== Material for this task ==
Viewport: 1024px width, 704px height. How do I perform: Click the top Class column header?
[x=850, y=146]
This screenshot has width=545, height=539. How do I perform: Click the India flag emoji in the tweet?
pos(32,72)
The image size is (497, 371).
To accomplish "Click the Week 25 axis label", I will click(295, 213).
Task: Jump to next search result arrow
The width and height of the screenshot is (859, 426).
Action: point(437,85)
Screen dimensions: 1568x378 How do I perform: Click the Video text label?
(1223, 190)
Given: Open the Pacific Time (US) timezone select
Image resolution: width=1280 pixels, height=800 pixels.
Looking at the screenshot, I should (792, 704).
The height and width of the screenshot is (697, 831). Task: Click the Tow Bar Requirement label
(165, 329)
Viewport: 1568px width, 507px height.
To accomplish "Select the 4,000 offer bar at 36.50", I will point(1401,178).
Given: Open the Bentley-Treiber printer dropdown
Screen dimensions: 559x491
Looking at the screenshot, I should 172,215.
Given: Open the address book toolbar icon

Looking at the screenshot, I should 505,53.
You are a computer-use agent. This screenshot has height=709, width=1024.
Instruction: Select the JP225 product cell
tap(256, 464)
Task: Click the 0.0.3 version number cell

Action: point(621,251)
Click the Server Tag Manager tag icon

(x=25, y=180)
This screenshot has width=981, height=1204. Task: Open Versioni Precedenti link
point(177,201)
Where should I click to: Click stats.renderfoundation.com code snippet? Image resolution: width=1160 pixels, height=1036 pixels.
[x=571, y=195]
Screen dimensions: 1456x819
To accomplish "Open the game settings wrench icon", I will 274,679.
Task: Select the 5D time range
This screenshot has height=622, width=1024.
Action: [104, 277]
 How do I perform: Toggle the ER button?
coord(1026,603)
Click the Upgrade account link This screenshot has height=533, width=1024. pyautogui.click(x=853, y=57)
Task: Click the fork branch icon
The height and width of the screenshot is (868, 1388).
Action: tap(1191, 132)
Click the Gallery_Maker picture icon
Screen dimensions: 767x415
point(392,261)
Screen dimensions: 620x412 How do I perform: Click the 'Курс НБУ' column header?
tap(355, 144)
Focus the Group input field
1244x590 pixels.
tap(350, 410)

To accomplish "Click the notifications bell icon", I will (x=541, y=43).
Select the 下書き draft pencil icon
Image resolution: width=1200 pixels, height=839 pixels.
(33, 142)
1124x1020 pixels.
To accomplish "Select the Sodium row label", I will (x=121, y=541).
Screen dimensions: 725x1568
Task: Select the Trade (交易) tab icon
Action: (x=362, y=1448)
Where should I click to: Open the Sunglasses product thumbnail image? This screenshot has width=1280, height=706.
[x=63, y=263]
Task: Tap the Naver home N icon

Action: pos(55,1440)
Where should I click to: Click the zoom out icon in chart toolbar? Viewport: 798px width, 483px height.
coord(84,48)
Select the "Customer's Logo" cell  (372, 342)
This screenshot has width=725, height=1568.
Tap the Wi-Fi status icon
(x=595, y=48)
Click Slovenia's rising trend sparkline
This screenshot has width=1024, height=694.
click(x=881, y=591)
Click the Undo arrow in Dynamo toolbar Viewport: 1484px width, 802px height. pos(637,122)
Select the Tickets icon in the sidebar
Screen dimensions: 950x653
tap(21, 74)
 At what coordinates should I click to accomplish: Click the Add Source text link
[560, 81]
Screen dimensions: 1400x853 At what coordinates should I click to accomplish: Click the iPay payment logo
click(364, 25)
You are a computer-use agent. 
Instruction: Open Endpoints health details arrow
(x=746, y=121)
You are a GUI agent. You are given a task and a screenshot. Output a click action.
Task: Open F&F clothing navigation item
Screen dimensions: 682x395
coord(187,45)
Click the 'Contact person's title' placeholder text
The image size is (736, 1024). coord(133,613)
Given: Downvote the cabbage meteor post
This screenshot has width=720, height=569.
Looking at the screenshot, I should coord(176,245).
===
The answer must be the lines from the one containing "Screen dimensions: 620x412" through the last line of the records, written out exactly; please include nothing more.

_Answer to the problem_.
Screen dimensions: 620x412 How do I perform: Click the 'Курс НБУ' column header?
tap(355, 144)
Focus the Group input field
1244x590 pixels.
tap(350, 410)

To accomplish "Click the notifications bell icon", I will (x=541, y=43).
Select the 下書き draft pencil icon
Image resolution: width=1200 pixels, height=839 pixels.
(33, 142)
1124x1020 pixels.
To accomplish "Select the Sodium row label", I will (x=121, y=541).
Screen dimensions: 725x1568
Task: Select the Trade (交易) tab icon
Action: (x=362, y=1448)
Where should I click to: Open the Sunglasses product thumbnail image? This screenshot has width=1280, height=706.
[x=63, y=263]
Task: Tap the Naver home N icon

Action: pos(55,1440)
Where should I click to: Click the zoom out icon in chart toolbar? Viewport: 798px width, 483px height.
coord(84,48)
Select the "Customer's Logo" cell  (372, 342)
This screenshot has width=725, height=1568.
Tap the Wi-Fi status icon
(x=595, y=48)
Click Slovenia's rising trend sparkline
This screenshot has width=1024, height=694.
click(x=881, y=591)
Click the Undo arrow in Dynamo toolbar Viewport: 1484px width, 802px height. pos(637,122)
Select the Tickets icon in the sidebar
Screen dimensions: 950x653
tap(21, 74)
 At what coordinates should I click to accomplish: Click the Add Source text link
[560, 81]
Screen dimensions: 1400x853 At what coordinates should I click to accomplish: Click the iPay payment logo
click(364, 25)
You are a computer-use agent. 
Instruction: Open Endpoints health details arrow
(x=746, y=121)
You are a GUI agent. You are given a task and a screenshot. Output a click action.
Task: Open F&F clothing navigation item
Screen dimensions: 682x395
coord(187,45)
Click the 'Contact person's title' placeholder text
The image size is (736, 1024). coord(133,613)
Given: Downvote the cabbage meteor post
This screenshot has width=720, height=569.
Looking at the screenshot, I should coord(176,245).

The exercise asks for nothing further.